Task to complete: Where the records below show a line containing "[button] (155, 341)", start copying; end with the line containing "Report (127, 624)", and copy it too.

Raw data:

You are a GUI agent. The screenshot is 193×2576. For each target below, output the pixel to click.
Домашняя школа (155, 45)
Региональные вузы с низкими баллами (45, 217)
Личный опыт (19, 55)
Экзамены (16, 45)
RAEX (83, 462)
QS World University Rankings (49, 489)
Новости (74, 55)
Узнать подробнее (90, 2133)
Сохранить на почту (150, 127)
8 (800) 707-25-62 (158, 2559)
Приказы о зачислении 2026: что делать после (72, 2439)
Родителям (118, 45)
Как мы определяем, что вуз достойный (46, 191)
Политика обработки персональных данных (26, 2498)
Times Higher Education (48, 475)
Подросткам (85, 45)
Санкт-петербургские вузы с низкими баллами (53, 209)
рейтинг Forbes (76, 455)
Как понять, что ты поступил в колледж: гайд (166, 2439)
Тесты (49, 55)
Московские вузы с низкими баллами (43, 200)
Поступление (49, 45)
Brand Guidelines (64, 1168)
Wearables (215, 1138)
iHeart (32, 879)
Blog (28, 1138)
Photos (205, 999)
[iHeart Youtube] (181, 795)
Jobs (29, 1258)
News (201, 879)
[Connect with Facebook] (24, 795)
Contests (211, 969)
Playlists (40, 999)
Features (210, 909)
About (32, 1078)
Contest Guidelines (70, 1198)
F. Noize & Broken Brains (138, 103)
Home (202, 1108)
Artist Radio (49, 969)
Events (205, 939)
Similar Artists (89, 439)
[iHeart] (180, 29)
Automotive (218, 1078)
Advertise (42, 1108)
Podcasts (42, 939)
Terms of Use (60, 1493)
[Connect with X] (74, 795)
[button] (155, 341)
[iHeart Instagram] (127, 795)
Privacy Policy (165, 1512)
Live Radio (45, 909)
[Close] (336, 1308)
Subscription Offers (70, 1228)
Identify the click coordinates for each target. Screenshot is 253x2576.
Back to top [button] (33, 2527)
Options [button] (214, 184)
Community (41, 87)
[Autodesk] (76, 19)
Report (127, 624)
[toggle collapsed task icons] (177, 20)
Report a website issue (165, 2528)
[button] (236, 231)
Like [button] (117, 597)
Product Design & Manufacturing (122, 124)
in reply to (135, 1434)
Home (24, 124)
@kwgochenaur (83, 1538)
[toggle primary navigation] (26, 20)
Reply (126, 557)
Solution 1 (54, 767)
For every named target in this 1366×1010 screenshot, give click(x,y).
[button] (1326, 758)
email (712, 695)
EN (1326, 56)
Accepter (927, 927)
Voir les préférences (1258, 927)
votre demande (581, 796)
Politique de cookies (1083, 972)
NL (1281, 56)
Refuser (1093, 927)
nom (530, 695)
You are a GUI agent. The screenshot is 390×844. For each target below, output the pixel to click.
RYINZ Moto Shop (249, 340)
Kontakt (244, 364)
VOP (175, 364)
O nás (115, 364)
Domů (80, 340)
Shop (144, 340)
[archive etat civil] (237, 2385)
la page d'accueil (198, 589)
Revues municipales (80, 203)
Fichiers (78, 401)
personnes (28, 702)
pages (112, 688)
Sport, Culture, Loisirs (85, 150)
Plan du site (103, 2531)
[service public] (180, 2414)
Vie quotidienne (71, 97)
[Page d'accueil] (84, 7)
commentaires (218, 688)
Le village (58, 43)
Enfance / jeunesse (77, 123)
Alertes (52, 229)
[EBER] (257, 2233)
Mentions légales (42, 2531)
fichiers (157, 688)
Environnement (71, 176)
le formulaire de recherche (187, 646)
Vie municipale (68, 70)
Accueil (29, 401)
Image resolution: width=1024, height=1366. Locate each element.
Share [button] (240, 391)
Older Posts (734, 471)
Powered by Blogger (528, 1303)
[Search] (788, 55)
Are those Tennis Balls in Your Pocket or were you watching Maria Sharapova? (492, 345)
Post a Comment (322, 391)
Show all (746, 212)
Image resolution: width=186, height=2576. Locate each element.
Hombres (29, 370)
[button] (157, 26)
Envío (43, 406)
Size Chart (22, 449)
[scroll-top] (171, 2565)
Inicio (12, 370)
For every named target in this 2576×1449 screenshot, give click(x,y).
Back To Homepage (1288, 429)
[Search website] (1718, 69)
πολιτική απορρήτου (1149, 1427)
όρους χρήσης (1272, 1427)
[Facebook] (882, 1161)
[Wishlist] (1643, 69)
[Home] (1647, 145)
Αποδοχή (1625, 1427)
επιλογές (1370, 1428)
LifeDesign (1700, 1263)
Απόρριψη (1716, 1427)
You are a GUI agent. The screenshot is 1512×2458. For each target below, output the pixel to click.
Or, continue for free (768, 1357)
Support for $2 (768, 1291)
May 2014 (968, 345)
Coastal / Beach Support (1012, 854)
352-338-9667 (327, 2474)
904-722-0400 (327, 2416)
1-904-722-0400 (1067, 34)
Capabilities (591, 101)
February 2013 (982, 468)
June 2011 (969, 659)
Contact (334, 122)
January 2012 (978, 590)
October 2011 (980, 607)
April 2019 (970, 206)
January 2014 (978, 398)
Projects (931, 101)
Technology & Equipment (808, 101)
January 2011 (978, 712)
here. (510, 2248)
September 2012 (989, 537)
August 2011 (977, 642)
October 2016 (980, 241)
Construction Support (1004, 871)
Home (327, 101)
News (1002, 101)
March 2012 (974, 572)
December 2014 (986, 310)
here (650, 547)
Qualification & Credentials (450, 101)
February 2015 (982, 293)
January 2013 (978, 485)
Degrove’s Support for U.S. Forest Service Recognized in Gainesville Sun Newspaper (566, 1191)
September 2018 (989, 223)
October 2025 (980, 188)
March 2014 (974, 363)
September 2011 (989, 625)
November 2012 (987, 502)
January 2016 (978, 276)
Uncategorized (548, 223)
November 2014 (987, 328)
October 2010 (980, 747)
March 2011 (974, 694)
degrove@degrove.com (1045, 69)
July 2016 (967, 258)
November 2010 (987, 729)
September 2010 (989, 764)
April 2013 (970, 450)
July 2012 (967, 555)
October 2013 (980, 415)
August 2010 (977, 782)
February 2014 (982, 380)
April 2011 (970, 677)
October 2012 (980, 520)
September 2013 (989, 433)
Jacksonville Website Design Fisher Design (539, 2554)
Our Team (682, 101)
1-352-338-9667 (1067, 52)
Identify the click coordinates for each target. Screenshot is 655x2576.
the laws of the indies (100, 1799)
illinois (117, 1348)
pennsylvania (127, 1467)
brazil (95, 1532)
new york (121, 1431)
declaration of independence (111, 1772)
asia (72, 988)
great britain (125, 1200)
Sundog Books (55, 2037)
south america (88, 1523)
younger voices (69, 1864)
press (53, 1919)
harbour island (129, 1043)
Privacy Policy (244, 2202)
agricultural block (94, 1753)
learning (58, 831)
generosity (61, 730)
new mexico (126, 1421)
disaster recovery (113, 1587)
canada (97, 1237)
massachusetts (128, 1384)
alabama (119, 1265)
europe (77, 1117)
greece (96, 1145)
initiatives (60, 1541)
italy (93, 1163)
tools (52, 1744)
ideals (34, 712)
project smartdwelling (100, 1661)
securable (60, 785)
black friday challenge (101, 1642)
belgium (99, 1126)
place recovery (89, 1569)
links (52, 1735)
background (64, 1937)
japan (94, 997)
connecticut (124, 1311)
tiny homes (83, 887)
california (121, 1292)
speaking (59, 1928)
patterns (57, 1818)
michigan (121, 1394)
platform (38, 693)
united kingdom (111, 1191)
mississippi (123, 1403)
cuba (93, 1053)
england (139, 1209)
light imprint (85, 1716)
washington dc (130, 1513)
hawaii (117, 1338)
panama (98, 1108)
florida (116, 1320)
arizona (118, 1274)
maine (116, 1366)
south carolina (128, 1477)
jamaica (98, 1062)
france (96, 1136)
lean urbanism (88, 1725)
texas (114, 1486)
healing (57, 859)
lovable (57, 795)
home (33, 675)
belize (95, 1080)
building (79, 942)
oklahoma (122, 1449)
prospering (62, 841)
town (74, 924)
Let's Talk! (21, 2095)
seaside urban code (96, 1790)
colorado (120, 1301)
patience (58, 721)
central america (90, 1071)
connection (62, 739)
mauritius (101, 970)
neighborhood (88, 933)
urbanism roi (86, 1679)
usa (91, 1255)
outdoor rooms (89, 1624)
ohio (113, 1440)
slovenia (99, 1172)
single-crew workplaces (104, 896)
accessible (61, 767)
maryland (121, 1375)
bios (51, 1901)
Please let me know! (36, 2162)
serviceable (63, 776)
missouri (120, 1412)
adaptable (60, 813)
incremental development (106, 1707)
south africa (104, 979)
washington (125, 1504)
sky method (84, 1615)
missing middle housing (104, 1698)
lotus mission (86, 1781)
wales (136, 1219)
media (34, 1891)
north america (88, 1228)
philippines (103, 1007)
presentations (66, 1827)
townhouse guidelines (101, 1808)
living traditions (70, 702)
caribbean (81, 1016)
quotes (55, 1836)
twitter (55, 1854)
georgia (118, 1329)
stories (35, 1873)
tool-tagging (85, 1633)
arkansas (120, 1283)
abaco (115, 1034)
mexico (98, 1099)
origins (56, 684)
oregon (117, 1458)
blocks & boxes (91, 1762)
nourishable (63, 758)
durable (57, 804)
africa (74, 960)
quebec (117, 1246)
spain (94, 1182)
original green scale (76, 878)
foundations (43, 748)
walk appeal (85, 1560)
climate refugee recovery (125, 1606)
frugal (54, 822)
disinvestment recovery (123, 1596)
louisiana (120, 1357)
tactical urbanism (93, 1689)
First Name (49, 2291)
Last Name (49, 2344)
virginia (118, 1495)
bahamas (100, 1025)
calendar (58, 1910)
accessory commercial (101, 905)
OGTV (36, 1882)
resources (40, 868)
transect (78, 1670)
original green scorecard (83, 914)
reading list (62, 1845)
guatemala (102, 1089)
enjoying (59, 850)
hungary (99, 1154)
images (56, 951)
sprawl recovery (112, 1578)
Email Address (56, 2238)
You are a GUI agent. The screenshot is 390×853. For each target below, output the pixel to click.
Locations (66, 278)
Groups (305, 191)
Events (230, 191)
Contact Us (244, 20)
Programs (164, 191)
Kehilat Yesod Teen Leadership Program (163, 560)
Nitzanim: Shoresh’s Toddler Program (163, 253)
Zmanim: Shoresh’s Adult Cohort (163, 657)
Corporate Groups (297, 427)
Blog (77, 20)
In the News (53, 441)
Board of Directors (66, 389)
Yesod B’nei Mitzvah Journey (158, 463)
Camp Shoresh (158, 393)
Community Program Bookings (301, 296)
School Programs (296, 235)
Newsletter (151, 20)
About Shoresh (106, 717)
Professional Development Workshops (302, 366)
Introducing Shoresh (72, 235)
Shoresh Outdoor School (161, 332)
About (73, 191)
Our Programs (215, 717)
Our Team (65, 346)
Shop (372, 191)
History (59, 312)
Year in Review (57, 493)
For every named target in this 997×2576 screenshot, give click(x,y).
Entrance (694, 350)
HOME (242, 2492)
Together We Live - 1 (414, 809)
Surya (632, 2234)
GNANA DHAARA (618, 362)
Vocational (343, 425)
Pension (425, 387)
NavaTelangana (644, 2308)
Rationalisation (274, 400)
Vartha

Completed task:
[button] (155, 341)
[iHeart Instagram] (127, 795)
Privacy Policy (165, 1512)
Live Radio (45, 909)
[Close] (336, 1308)
Subscription Offers (70, 1228)
Identify the click coordinates for each target. Screenshot is 253x2576.
Back to top [button] (33, 2527)
Options [button] (214, 184)
Community (41, 87)
[Autodesk] (76, 19)
Report (127, 624)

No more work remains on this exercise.